All About Millennials

Millennials would love that headline, wouldn’t they? After all, aren’t millennials pegged as being the “me” generation? While that’s usually said in jest, I don’t see anything so incredibly wrong with promoting your agenda and believing in your ability to accomplish it. It’s that attitude that’s infiltrating the market, as Pew reports that Millennials have surpassed Generation Xers as the largest generation in the U.S. labor force.

That means a hoard of tech-savvy, video-loving, social go-getters are players in the business world, and that population will continue to grow. If you’re in B2B sales and marketing, then, you’d best be paying attention because your audience has changed. How? Sacunas recently released a report outlining just that. They surveyed 2,000 millennials (i.e., those born between 1979 and 1995) about what causes and social channels they cared about when it came to making B2B purchasing decisions. They learned a lot, including that many millennials are the new purchasing decision makers. In fact, approximately two-thirds of respondents said they were involved in the overall decision making for their respective companies—a number too large to ignore. Here are some high level takeaways from the research before we dive in:

  • Digital is the most important sales and marketing channel for millennial B2B buyers. As a marketer, that means your company’s online presence must be optimized for mobile, user-friendly regardless of device, and chock-full of valuable content to help unify the customer experience.
  • Video is king when it comes to content marketing. Many B2Bers have jumped on the content marketing bandwagon, and with great success. It turns out millennials prefer video to deliver that content, allowing them to feel more of a connection with brands and their messaging.
  • Millennials are looking for meaning, whether it’s in a vendor’s message or social conscience. Marketers should pay attention to the emotional attributes they want their business to reflect and work on creating humanized content and humanized brand experiences around them.

The Importance of Social

According to Sacunas’ research, 85 percent of millennials use social media as they’re researching products or services for their companies. That’s really not too surprising, especially if you consider that most everyone has an internet-capable device on hand at all times these days. In fact, about half of respondents from every demographic reported mobile devices as “very” or “somewhat” important when it comes time to do B2B buying research.

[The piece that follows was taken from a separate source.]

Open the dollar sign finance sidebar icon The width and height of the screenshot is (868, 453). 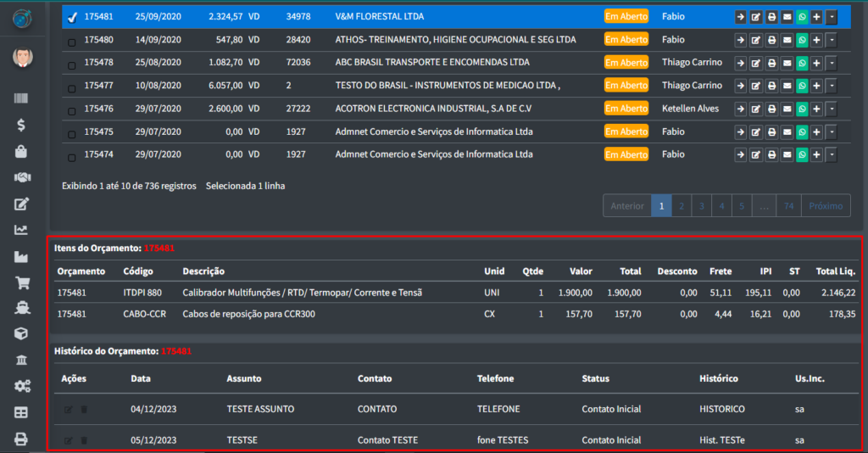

What is the millennial social channel of choice? My mind jumped to LinkedIn, as that seems the most business-driven platform—at least from a surface perspective, anyway. Interestingly, LinkedIn—while certainly a force on the list of results—wasn’t first. It wasn’t even second. Facebook, in fact, turned out to be millennials’ primary choice, encompassing 40 percent of their social channel preferences. See Figure 1 below for a thorough breakdown.

Why Facebook? We’ve learned from this study that millennials want to work with brands they can connect with, ones that are humanized. What’s more humanizing than a Facebook page? One source quoted in the study was Maria, a 30-year-old working in the entertainment and recreation industry in Arizona.

“I actually use Facebook the most. Sometimes to check in and see what my friends think and sometimes I look for reviews or what people write on companies’ pages,” she said.

See? Human.

To that end, what’s more human than an actual human writing human thoughts? I’m talking about influencers. I believe millennials put just as much stock—if not more—in the opinions of thought leaders in their respective industries because they don’t just repeat industry trends, they connect them to real life business scenarios.

The Glassdoor Factor

Some millennials use Glassdoor—a jobs and recruiting site that’s basically a smorgasbord of company information, including reviews—to check for feedback before engaging with a brand. In the study, 58 percent of millennials had heard of Glassdoor, and 37 percent felt it was important when researching new B2B services or products. Also interesting is that younger millennials—i.e., those ages 20-24—were more apt to use the platform than their “older” counterparts. See Figure 2 below for the full data.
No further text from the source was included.